LTL freight is usually shipped on pallets and the standard pallet size is 48” x 40”. If your product’s dimensions fit on a pallet, it will be both less expensive and easier for you to ship it. Remember when measuring your shipment: the more accurate your measurements, the more accurate your quote. LTL shipments are routinely weighed and measured at transfer and distribution hubs, so inaccuracies will be identified and your account will be charged or credited for any adjustments. 


Determine Your Commodity’s Density Freight Class           


Once you have measured your commodity’s weight, length, width, and height, then you can enter those dimensions in our Density Freight Class Tool to estimate your Freight Class.


Find your National Motor Freight Classification (NMFC)


Once you have estimated your commodity’s Freight Class, you can search our NMFC Table to see if there are any special conditions that may revise your commodity’s Freight Class. Enter key words that describe your product (steel, wood, produce, etc), the way it is packed (rolls, sheets, in bulk packages, on skids, etc), and its density (has a density per cubic foot of 15 pounds or greater, etc). If the NMFC Table produces a Freight Class greater than your density freight class, use the higher value when placing your order. Our Instant LTL Quote allows you to modify your freight class and/or NMFC number before producing estimates.


2. Properly Package Your Shipment


Using proper packaging techniques will keep your shipments safe from damage and may even contribute to a faster delivery. 

One key element to packaging your shipment properly is to secure it to standard-sized pallets, which are wooden platforms that generally measure 48” L x 40” W. Most LTL carriers prefer the use of pallets, which is called “palletization.” Pallets are vital for protecting your freight and they also make loading and unloading your shipment efficient. You may also store your commodity in crates, which can then be optionally stacked on pallets. Using crates is a good idea for particularly fragile items or for smaller items that must be stored safely. 

When loading your commodity on pallets, place heavier items on the floor of the pallet and lighter items on top. 

Secure Your Product to the Pallet

Secure your shipment to the pallet by strapping it in place or shrink wrapping it.

If you secure your items through strapping, be sure to use at least two straps and loop them through the forks of the pallet. Tighten or ratchet the straps until the product is secure. 

If you secure your items by shrink wrapping them, encircle your shipment a minimum of five times with the shrink wrap so that the commodity is firmly secured to the pallet. 
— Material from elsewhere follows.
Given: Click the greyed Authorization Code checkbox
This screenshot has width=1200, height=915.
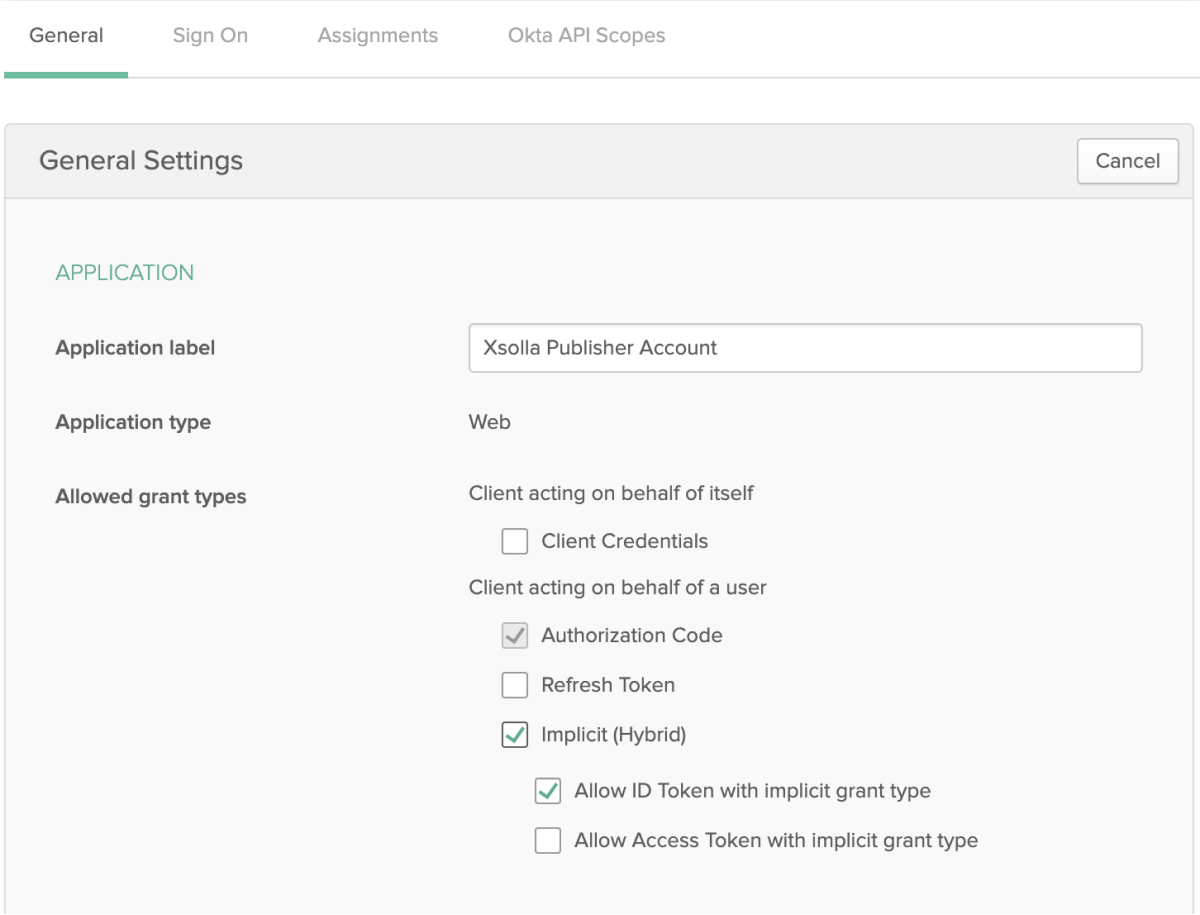Looking at the screenshot, I should (515, 636).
Before your shipment is picked up by the carrier, inspect your pallets and make sure that all of your product is firmly secured. 


If your product could be damaged by having freight stacked on top of it, you can employ crush cones – small triangular cones affixed to the top of a package with packing tape or straps – on the top of your product in order to indicate that nothing should be stacked on them.


3. Create Your Bill of Lading (BOL)


A BOL is a receipt of the contract between a freight carrier and shipper. The BOL is a legally-binding document that provides the carrier with everything necessary to correctly move the shipment to its destination and to invoice the shipment correctly. Use our BOL generator.


4. Schedule the Pickup


Once you know your shipment’s Freight Class and NMFC number, you have properly packaged it on pallets, and you have created your Bill of Lading, you can place your LTL shipment order and schedule a pickup.


Navigating the intricacies of LTL shipping can initially seem daunting for newcomers. However, with a structured approach and the right tools at hand, the process becomes manageable and efficient. This guide has aimed to demystify the steps involved, from classifying your freight to ensuring its safe delivery. As with any business endeavor, preparation and knowledge are key. By understanding the nuances of LTL shipping and leveraging platforms like FreightSideKick, you can ensure your goods reach their destination safely, cost-effectively, and on time. As you embark on your LTL shipping journey, remember that every shipment is a learning opportunity, and with each experience, you'll become more adept at navigating the world of freight logistics.